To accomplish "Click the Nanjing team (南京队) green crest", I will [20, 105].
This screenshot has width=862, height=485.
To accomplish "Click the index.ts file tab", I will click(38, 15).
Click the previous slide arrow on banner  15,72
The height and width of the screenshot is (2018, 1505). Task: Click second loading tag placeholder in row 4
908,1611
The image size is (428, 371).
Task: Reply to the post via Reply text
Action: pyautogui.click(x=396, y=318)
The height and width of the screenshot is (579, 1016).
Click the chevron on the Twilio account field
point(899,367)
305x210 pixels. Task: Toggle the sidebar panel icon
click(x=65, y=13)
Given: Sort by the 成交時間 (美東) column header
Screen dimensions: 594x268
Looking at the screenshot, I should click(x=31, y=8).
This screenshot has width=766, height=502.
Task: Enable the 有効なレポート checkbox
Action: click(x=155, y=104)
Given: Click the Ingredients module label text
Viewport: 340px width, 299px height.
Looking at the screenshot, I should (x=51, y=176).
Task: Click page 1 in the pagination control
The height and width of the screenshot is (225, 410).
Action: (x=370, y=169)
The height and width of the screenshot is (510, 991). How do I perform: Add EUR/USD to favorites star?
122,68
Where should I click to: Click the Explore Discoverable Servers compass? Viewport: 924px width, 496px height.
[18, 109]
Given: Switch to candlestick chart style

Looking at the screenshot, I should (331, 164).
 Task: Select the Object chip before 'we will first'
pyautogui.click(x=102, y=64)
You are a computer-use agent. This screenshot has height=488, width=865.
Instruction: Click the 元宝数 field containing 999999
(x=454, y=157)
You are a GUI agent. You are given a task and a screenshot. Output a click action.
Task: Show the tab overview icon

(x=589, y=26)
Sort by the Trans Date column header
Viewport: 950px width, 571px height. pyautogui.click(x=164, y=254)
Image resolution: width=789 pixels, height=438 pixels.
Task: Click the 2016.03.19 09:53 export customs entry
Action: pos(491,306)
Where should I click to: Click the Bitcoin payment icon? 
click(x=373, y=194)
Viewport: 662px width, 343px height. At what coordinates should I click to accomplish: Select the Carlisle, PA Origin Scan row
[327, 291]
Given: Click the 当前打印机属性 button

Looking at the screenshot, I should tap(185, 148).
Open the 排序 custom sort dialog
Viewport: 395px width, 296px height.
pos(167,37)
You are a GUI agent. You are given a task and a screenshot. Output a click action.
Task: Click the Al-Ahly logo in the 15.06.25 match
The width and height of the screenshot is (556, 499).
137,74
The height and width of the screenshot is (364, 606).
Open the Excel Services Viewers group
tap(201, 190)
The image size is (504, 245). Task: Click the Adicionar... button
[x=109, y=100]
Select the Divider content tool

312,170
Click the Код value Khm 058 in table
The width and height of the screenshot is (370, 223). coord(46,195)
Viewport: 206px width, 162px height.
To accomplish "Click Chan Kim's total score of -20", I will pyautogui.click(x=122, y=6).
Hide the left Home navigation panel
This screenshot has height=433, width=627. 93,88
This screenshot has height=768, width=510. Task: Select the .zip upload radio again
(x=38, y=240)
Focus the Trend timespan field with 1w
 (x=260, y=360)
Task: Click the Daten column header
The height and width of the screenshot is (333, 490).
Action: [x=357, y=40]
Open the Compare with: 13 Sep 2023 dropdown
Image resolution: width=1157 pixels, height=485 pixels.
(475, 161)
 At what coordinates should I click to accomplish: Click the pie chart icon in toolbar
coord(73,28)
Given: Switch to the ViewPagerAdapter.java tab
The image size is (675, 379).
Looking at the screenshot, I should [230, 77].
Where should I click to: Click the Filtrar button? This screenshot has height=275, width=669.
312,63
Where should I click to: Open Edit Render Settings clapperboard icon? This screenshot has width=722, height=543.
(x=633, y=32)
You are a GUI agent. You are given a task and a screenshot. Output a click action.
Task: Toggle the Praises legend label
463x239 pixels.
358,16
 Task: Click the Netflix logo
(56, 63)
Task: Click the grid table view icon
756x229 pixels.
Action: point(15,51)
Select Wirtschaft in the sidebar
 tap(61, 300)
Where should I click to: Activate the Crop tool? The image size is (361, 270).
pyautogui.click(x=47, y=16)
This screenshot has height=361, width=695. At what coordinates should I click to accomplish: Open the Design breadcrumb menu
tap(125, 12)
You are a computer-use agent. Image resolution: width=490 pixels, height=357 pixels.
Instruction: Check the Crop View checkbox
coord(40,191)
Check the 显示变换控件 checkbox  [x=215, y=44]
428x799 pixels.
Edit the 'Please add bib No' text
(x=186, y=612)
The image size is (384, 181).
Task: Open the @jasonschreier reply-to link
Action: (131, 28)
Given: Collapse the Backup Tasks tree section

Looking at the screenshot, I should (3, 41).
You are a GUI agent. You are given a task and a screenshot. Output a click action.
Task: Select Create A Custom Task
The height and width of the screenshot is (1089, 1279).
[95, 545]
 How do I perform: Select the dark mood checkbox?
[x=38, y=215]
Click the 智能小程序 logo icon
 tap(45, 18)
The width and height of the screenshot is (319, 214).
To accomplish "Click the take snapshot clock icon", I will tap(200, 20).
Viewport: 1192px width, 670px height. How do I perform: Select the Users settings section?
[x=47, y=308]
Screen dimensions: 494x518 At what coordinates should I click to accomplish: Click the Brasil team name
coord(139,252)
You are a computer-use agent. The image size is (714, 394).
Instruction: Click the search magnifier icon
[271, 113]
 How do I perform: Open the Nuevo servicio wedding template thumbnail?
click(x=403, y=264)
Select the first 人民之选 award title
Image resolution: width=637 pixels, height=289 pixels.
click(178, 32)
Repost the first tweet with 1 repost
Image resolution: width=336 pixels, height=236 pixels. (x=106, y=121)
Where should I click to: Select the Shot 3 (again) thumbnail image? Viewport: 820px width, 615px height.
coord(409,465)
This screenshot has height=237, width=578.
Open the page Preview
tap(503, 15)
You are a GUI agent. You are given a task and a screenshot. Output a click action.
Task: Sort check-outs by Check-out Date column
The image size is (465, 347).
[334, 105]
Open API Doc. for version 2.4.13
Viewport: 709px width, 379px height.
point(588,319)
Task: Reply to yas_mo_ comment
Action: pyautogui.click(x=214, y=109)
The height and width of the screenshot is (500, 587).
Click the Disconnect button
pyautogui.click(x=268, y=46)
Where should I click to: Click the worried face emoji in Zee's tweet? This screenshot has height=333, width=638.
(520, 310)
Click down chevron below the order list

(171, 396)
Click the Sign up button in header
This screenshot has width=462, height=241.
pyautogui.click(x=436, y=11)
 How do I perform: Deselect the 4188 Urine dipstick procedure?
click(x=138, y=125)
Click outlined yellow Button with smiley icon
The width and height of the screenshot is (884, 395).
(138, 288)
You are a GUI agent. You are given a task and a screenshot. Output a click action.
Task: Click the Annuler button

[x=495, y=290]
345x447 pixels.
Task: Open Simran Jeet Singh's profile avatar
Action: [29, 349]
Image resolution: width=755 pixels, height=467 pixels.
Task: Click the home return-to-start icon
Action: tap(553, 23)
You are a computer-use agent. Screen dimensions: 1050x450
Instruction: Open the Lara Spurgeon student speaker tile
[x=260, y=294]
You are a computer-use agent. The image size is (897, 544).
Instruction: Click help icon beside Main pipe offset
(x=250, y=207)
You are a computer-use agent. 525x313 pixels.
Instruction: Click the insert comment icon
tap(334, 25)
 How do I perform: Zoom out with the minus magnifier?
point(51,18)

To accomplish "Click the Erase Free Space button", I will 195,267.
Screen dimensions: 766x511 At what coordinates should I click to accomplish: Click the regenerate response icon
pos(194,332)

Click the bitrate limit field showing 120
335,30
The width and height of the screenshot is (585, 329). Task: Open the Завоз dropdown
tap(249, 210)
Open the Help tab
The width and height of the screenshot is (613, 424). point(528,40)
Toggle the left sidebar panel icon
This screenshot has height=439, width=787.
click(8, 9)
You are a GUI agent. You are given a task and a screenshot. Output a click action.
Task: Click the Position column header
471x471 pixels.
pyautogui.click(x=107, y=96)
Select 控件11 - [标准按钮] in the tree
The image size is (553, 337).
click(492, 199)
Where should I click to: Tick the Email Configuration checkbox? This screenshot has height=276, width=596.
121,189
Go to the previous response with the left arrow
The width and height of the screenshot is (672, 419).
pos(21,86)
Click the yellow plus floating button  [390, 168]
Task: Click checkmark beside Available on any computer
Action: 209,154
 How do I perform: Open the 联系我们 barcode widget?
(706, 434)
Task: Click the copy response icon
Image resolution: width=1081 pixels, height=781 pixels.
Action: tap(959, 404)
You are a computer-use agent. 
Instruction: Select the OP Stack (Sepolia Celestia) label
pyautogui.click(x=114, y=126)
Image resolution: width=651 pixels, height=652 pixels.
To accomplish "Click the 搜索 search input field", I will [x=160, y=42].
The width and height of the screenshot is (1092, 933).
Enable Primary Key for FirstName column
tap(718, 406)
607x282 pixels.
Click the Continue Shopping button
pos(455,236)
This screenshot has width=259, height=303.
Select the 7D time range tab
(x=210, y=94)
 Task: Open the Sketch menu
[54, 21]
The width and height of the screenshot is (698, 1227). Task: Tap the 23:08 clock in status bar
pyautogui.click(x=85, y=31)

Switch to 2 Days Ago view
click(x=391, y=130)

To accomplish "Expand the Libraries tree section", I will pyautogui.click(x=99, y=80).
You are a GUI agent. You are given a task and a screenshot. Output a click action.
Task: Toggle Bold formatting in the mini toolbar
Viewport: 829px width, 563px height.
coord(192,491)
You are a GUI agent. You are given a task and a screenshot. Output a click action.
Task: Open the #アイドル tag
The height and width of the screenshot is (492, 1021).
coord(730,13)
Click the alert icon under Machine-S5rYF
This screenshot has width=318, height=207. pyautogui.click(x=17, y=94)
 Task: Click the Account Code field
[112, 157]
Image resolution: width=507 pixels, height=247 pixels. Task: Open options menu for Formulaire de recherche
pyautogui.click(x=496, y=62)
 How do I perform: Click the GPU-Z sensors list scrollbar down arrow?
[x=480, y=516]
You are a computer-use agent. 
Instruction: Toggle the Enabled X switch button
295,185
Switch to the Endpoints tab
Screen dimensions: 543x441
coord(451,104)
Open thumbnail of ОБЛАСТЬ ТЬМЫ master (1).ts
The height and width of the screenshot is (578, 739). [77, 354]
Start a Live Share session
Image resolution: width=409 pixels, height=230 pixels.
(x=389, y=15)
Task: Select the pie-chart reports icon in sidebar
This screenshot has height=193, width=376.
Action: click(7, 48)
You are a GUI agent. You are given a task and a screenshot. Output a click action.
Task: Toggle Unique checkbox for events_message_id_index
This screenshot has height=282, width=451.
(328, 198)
•••••
### Exercise
What is the count of lines in the data above containing the string "previous"? Write the number and nothing else.

### Written response
2